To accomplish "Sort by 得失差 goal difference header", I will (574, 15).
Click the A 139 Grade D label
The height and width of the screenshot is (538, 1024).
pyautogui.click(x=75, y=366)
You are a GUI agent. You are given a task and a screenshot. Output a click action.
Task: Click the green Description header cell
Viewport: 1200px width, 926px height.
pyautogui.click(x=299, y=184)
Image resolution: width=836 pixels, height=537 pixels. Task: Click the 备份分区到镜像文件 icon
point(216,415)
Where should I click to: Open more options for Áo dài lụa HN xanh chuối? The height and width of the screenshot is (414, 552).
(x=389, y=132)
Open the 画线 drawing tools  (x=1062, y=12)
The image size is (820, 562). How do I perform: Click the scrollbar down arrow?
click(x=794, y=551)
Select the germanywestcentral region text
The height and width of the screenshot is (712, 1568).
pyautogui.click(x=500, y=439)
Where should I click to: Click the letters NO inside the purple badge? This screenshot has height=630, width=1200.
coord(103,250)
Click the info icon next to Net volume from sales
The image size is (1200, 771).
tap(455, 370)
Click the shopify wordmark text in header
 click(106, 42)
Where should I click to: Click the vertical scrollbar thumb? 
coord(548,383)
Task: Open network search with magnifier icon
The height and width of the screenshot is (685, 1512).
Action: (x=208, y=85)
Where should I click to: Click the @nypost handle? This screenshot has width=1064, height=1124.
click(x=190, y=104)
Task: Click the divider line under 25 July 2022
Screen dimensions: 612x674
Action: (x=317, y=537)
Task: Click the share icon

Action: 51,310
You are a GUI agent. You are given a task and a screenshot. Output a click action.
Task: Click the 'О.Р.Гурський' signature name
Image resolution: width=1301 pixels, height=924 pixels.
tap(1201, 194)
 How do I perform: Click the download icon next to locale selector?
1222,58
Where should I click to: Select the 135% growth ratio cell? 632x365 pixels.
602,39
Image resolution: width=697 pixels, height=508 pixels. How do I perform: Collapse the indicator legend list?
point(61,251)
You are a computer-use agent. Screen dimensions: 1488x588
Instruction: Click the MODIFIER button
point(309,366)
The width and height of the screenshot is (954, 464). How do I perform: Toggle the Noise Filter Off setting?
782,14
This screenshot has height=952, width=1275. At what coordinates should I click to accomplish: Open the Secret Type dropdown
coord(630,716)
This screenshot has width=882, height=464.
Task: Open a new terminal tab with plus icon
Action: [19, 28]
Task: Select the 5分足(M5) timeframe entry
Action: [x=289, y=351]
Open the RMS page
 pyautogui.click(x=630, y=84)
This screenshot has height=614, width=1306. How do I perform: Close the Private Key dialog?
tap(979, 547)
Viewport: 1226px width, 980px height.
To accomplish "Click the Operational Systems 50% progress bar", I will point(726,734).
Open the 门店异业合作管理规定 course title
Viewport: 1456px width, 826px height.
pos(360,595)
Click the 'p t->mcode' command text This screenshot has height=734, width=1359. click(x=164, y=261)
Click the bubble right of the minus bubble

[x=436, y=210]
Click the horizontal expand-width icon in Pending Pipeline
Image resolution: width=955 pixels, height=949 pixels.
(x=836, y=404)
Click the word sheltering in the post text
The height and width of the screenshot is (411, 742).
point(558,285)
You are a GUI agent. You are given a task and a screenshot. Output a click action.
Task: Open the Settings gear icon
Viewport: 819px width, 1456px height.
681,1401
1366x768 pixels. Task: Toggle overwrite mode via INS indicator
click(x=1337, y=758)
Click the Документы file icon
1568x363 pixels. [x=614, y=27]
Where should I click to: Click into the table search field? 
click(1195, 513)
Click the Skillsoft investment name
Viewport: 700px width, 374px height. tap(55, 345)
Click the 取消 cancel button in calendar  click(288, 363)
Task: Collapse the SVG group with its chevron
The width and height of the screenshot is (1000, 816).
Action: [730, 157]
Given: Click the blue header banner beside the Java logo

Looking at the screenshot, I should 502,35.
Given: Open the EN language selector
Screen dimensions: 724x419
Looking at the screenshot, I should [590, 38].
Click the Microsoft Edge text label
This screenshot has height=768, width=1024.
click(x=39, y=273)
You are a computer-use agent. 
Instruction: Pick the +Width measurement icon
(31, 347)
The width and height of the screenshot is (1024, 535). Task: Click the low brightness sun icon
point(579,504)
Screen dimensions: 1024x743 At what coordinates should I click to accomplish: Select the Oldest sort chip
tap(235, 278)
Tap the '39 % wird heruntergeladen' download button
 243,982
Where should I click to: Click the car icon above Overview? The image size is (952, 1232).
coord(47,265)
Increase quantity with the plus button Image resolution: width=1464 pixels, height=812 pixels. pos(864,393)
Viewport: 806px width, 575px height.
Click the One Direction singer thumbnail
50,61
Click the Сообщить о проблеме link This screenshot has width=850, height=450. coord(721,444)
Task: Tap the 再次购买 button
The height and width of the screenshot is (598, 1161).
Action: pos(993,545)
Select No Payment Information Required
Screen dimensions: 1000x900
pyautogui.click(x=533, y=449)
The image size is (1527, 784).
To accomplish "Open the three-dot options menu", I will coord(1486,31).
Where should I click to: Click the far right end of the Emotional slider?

**YOUR ASSIGNMENT**
Give back the listing exactly.

**EXPECTED OUTPUT**
To accomplish "Sort by 得失差 goal difference header", I will (574, 15).
Click the A 139 Grade D label
The height and width of the screenshot is (538, 1024).
pyautogui.click(x=75, y=366)
You are a GUI agent. You are given a task and a screenshot. Output a click action.
Task: Click the green Description header cell
Viewport: 1200px width, 926px height.
pyautogui.click(x=299, y=184)
Image resolution: width=836 pixels, height=537 pixels. Task: Click the 备份分区到镜像文件 icon
point(216,415)
Where should I click to: Open more options for Áo dài lụa HN xanh chuối? The height and width of the screenshot is (414, 552).
(x=389, y=132)
Open the 画线 drawing tools  (x=1062, y=12)
The image size is (820, 562). How do I perform: Click the scrollbar down arrow?
click(x=794, y=551)
Select the germanywestcentral region text
The height and width of the screenshot is (712, 1568).
pyautogui.click(x=500, y=439)
Where should I click to: Click the letters NO inside the purple badge? This screenshot has height=630, width=1200.
coord(103,250)
Click the info icon next to Net volume from sales
The image size is (1200, 771).
tap(455, 370)
Click the shopify wordmark text in header
 click(106, 42)
Where should I click to: Click the vertical scrollbar thumb? 
coord(548,383)
Task: Open network search with magnifier icon
The height and width of the screenshot is (685, 1512).
Action: (x=208, y=85)
Where should I click to: Click the @nypost handle? This screenshot has width=1064, height=1124.
click(x=190, y=104)
Task: Click the divider line under 25 July 2022
Screen dimensions: 612x674
Action: (x=317, y=537)
Task: Click the share icon

Action: 51,310
You are a GUI agent. You are given a task and a screenshot. Output a click action.
Task: Click the 'О.Р.Гурський' signature name
Image resolution: width=1301 pixels, height=924 pixels.
tap(1201, 194)
 How do I perform: Click the download icon next to locale selector?
1222,58
Where should I click to: Select the 135% growth ratio cell? 632x365 pixels.
602,39
Image resolution: width=697 pixels, height=508 pixels. How do I perform: Collapse the indicator legend list?
point(61,251)
You are a computer-use agent. Screen dimensions: 1488x588
Instruction: Click the MODIFIER button
point(309,366)
The width and height of the screenshot is (954, 464). How do I perform: Toggle the Noise Filter Off setting?
782,14
This screenshot has height=952, width=1275. At what coordinates should I click to accomplish: Open the Secret Type dropdown
coord(630,716)
This screenshot has width=882, height=464.
Task: Open a new terminal tab with plus icon
Action: [19, 28]
Task: Select the 5分足(M5) timeframe entry
Action: [x=289, y=351]
Open the RMS page
 pyautogui.click(x=630, y=84)
This screenshot has height=614, width=1306. How do I perform: Close the Private Key dialog?
tap(979, 547)
Viewport: 1226px width, 980px height.
To accomplish "Click the Operational Systems 50% progress bar", I will point(726,734).
Open the 门店异业合作管理规定 course title
Viewport: 1456px width, 826px height.
pos(360,595)
Click the 'p t->mcode' command text This screenshot has height=734, width=1359. click(x=164, y=261)
Click the bubble right of the minus bubble

[x=436, y=210]
Click the horizontal expand-width icon in Pending Pipeline
Image resolution: width=955 pixels, height=949 pixels.
(x=836, y=404)
Click the word sheltering in the post text
The height and width of the screenshot is (411, 742).
point(558,285)
You are a GUI agent. You are given a task and a screenshot. Output a click action.
Task: Open the Settings gear icon
Viewport: 819px width, 1456px height.
681,1401
1366x768 pixels. Task: Toggle overwrite mode via INS indicator
click(x=1337, y=758)
Click the Документы file icon
1568x363 pixels. [x=614, y=27]
Where should I click to: Click into the table search field? 
click(1195, 513)
Click the Skillsoft investment name
Viewport: 700px width, 374px height. tap(55, 345)
Click the 取消 cancel button in calendar  click(288, 363)
Task: Collapse the SVG group with its chevron
The width and height of the screenshot is (1000, 816).
Action: [730, 157]
Given: Click the blue header banner beside the Java logo

Looking at the screenshot, I should 502,35.
Given: Open the EN language selector
Screen dimensions: 724x419
Looking at the screenshot, I should [590, 38].
Click the Microsoft Edge text label
This screenshot has height=768, width=1024.
click(x=39, y=273)
You are a computer-use agent. 
Instruction: Pick the +Width measurement icon
(31, 347)
The width and height of the screenshot is (1024, 535). Task: Click the low brightness sun icon
point(579,504)
Screen dimensions: 1024x743 At what coordinates should I click to accomplish: Select the Oldest sort chip
tap(235, 278)
Tap the '39 % wird heruntergeladen' download button
 243,982
Where should I click to: Click the car icon above Overview? The image size is (952, 1232).
coord(47,265)
Increase quantity with the plus button Image resolution: width=1464 pixels, height=812 pixels. pos(864,393)
Viewport: 806px width, 575px height.
Click the One Direction singer thumbnail
50,61
Click the Сообщить о проблеме link This screenshot has width=850, height=450. coord(721,444)
Task: Tap the 再次购买 button
The height and width of the screenshot is (598, 1161).
Action: pos(993,545)
Select No Payment Information Required
Screen dimensions: 1000x900
pyautogui.click(x=533, y=449)
The image size is (1527, 784).
To accomplish "Open the three-dot options menu", I will coord(1486,31).
Where should I click to: Click the far right end of the Emotional slider?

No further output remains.